Companies often lose their way, venturing into too many areas while neglecting the importance of focusing on where they can truly excel. In practical terms, this leads to sustainable competitive advantages through strengths like brand reputation, product expertise, or a robust supply chain—ideally combining these factors.

With thousands of SKUs in large grocery stores, Tiger Brands can technically compete across many. However, what they can do and what they should do are often different.

Under Kruger’s guidance, the focus is solely on products where they can convincingly articulate why their presence is justified. This strategy not only fosters revenue growth but also significantly enhances margins.

Operating profit is paramount

Pursuing revenue for its own sake is futile.

Low-margin, low-quality revenue seldom yields acceptable returns on capital after accounting for working capital and capital expenditure required to achieve that revenue. While Tiger Brands must pursue revenue growth in the long run, the immediate focus rests on unlocking margins.

This was successfully achieved in the interim period, with operating income rising by 29.9%, despite revenue only increasing by 1.9%.

Diving deeper, you’ll find impressive figures, such as a 37.3% increase in operating profit within Milling and Baking despite only a 0.4% bump in revenue.

In Grains, the situation is even more remarkable, where flat revenue coincided with a stunning 673.5% surge in operating profit.
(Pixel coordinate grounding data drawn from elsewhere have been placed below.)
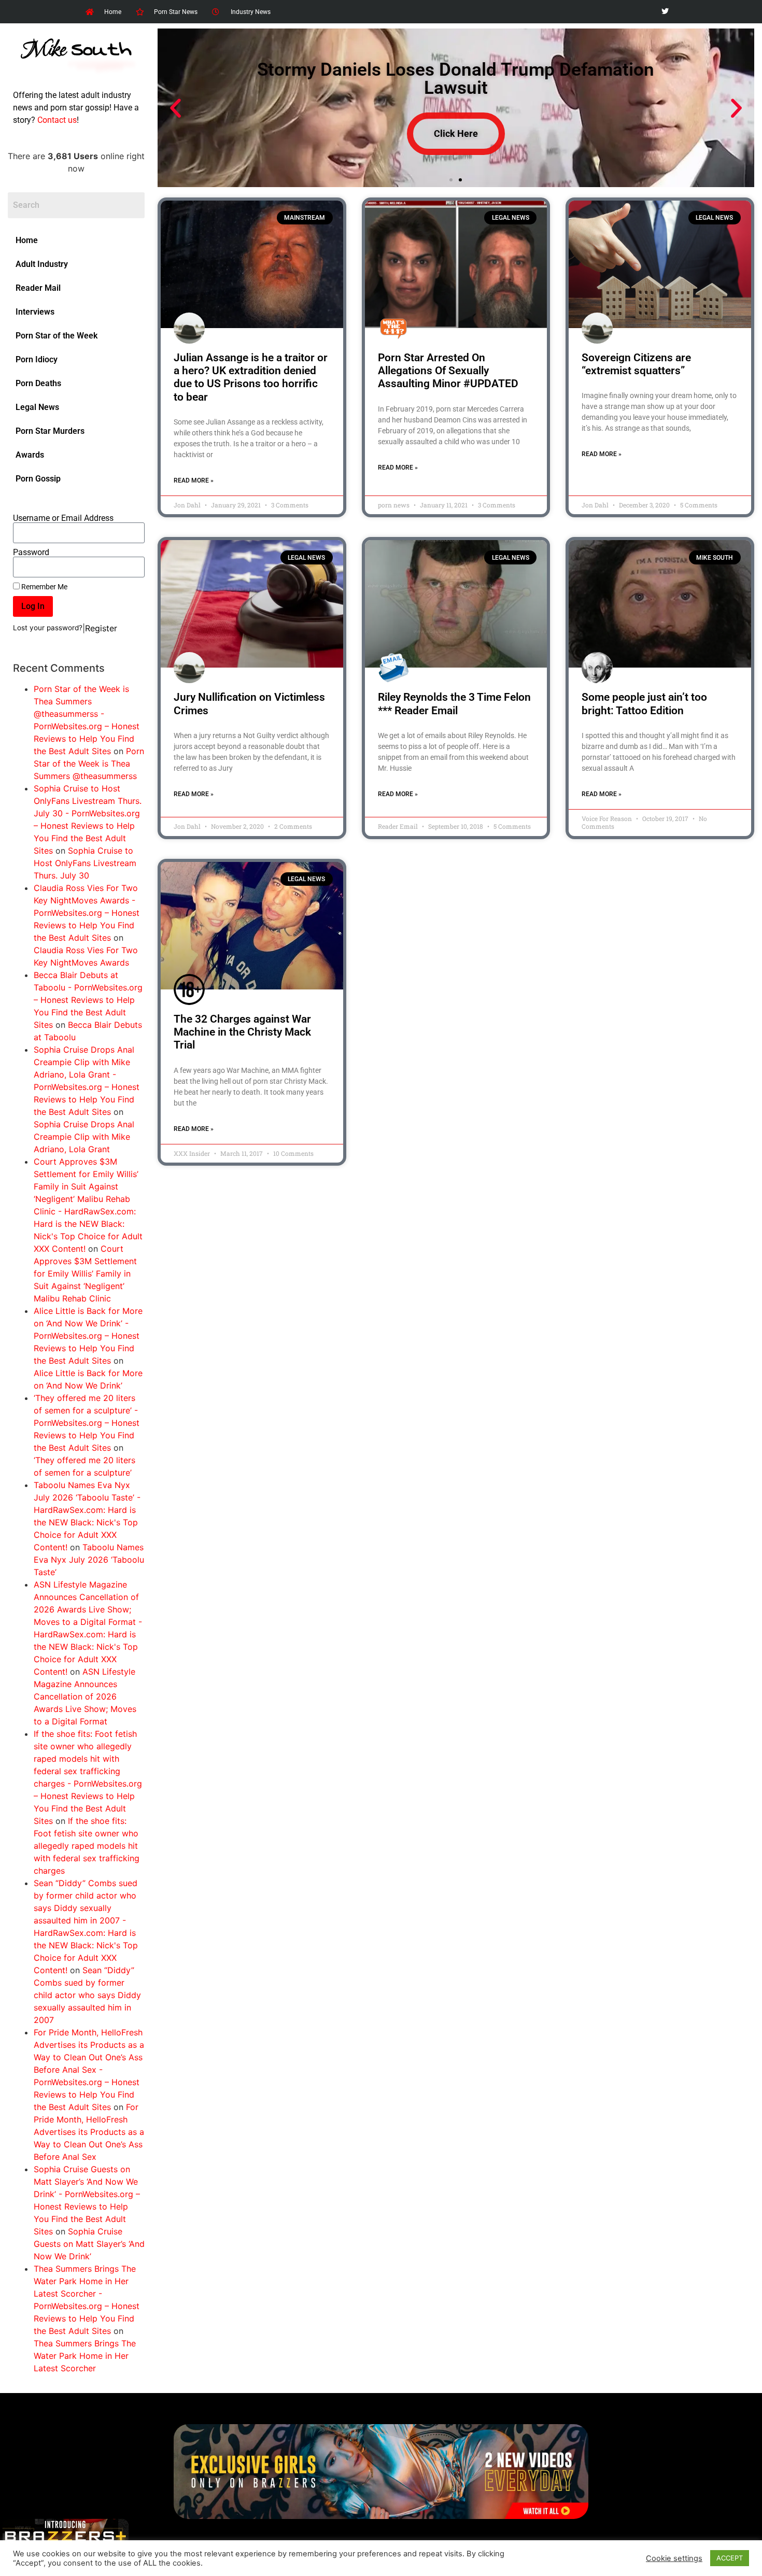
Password (31, 552)
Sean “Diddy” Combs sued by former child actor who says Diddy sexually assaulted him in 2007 (87, 1995)
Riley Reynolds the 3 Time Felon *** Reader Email (454, 703)
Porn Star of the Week (56, 336)
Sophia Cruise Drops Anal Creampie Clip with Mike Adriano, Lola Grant (84, 1136)
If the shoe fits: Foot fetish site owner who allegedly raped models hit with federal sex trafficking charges (86, 1846)
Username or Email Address (63, 518)
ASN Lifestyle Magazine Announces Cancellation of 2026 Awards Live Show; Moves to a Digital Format (85, 1696)
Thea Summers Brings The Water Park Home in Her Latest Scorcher (85, 2355)
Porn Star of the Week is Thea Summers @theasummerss (89, 763)
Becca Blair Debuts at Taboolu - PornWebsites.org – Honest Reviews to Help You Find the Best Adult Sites (88, 1000)
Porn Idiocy (37, 359)
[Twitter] (664, 11)
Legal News (37, 407)
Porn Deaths (38, 383)
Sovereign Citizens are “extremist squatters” (636, 364)
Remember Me (43, 587)
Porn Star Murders (50, 431)
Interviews (35, 312)
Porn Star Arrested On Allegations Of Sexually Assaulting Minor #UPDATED (448, 370)
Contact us (57, 120)
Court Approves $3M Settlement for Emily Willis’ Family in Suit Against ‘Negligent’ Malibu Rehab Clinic (85, 1273)
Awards (30, 455)
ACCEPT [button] (729, 2558)
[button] (175, 108)
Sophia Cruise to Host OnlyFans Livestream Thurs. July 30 (85, 863)
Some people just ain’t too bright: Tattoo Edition (644, 703)
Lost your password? (47, 628)
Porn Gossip (38, 479)
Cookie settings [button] (674, 2558)
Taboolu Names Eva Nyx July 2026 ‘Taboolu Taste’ (89, 1559)
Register (101, 628)
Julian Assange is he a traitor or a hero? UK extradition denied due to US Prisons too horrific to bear (251, 377)
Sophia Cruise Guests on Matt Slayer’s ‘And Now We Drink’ (89, 2243)
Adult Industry (42, 264)
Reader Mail (38, 288)
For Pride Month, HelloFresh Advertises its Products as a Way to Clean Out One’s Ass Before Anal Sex (89, 2132)
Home (27, 240)
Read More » (194, 480)
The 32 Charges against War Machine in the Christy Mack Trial (242, 1032)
You get the idea.

It’s important to note that these percentage shifts stem partly from the low-margin nature of these industries. Similar to extreme examples in poultry, small fluctuations in gross margin or operating expenses can drastically affect percentage changes in operating income.
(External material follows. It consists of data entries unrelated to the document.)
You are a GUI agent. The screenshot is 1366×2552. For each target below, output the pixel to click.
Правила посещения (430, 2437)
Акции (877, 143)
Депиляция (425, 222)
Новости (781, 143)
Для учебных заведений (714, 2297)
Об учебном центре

For instance, modest changes in gross profit margins can yield significant increases in operating income, highlighting Kruger’s awareness and strategic approach, which the market recognizes, explains Tiger Brands’ profit growth despite minimal revenue increases.

What lies ahead?

The management exudes confidence, employing decisive language about their strategy, invoking terms like “superior channel presence” and “deliberate growth platforms” to excite investors.

With a 34% increase in continuing Heps [headline earnings per share] for the interim period and a 19% rise in the interim dividend, the data backs up the narrative.
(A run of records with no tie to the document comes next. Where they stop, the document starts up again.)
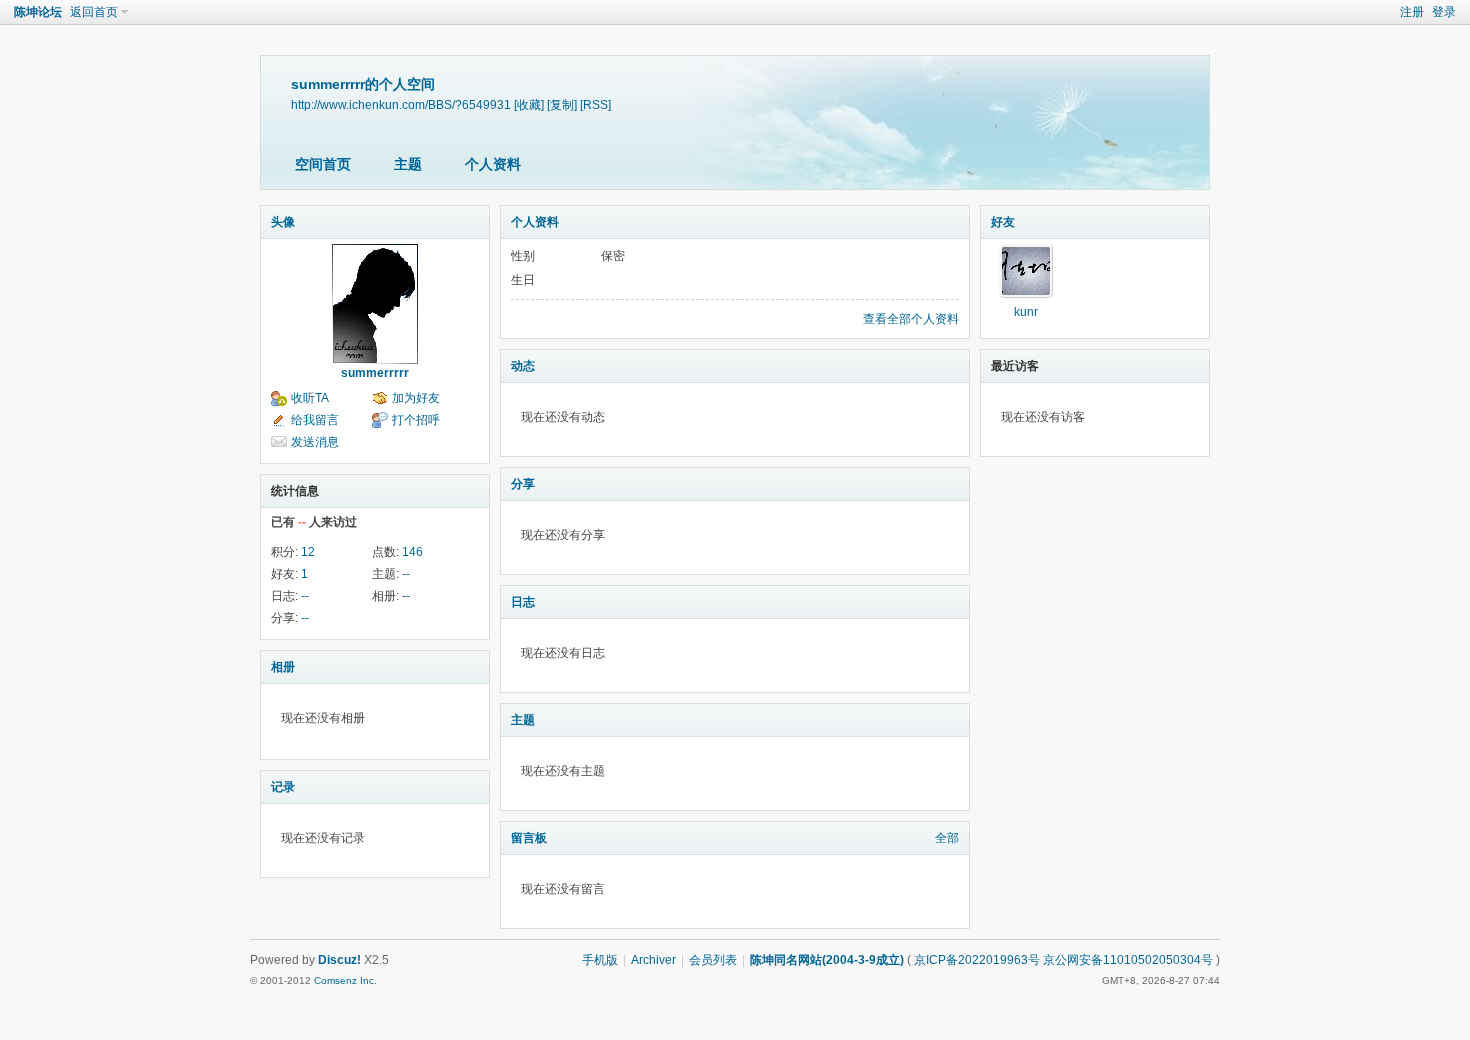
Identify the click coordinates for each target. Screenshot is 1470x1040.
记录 (283, 787)
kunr (1026, 312)
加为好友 (416, 398)
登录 (1444, 12)
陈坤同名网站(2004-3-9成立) (827, 960)
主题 (408, 164)
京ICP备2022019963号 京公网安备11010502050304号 (1063, 960)
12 (308, 552)
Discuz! (339, 960)
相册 (283, 667)
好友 (1003, 222)
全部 (947, 838)
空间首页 (323, 164)
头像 (283, 222)
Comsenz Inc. (345, 980)
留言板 (529, 838)
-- (406, 574)
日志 (523, 602)
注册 (1412, 12)
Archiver (653, 960)
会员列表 (713, 960)
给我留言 (315, 420)
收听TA (310, 398)
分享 (523, 484)
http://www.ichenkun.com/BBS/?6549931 (401, 104)
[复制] (562, 104)
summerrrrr (375, 373)
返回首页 (94, 12)
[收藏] (529, 104)
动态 (523, 366)
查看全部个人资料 (911, 319)
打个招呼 (416, 420)
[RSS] (595, 104)
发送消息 (315, 442)
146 (412, 552)
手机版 (600, 960)
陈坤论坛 (38, 12)
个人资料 (493, 164)
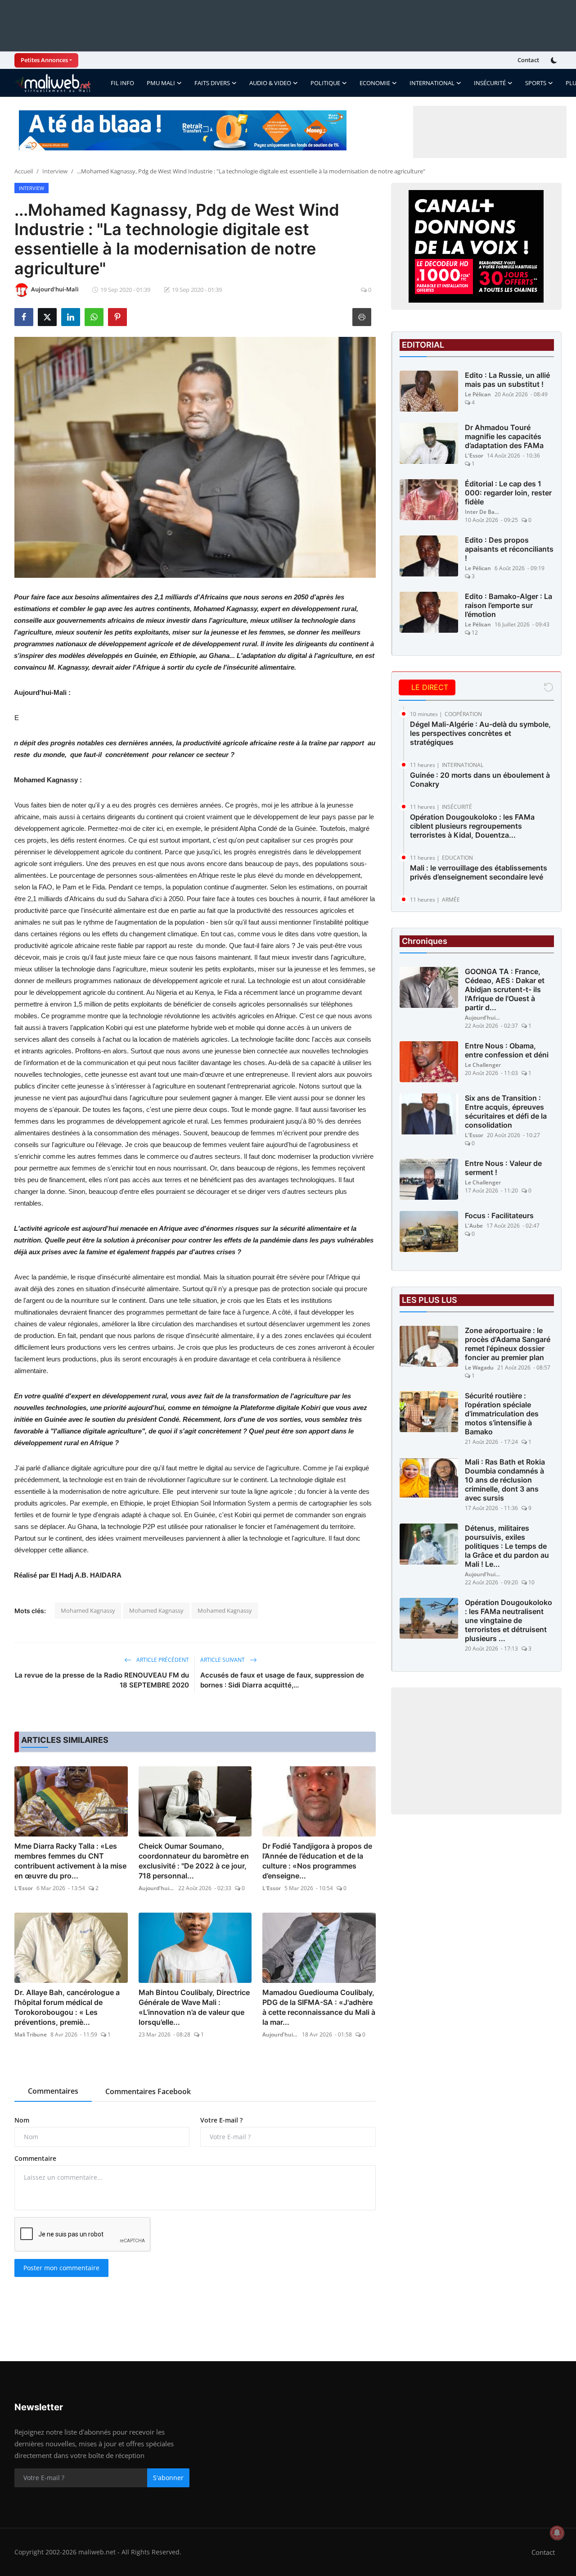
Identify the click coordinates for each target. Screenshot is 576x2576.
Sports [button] (535, 83)
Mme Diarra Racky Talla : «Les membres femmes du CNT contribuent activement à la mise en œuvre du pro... (70, 1860)
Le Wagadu (479, 1367)
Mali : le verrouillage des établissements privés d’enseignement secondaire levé (478, 872)
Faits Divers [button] (212, 83)
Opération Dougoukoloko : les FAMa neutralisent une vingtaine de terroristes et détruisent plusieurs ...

If we adopt a straightforward approach of merely doubling interim Heps, we arrive at forward earnings of R20.42 per share. This translates Tiger Brands to a forward PE [price-earnings] ratio of 16.9 times, calculated by comparing the current share price against those future earnings.

One could argue that I’m being conservative by only doubling interim earnings, given the substantial improvements occurring in the business. In short, it continuously improves, and H2 should surpass H1.

That said, the interim period included the festive season, so one must consider the seasonal dynamics at play. While the business is improving, the retail industry is subject to seasonal fluctuations.

Regardless, the current valuation appears a bit steep for my liking, so I won’t pursue this one. I’m also hesitant to invest in stocks that have experienced rapid ascents, as corrections are bound to occur at some point.

What are your thoughts? Are you inclined to invest in this multi-year strategy, or are you considering taking profits given the recent performance?

Or perhaps you prefer to sit on the sidelines and steer clear of this sector? I’d love to hear your opinions in the comments!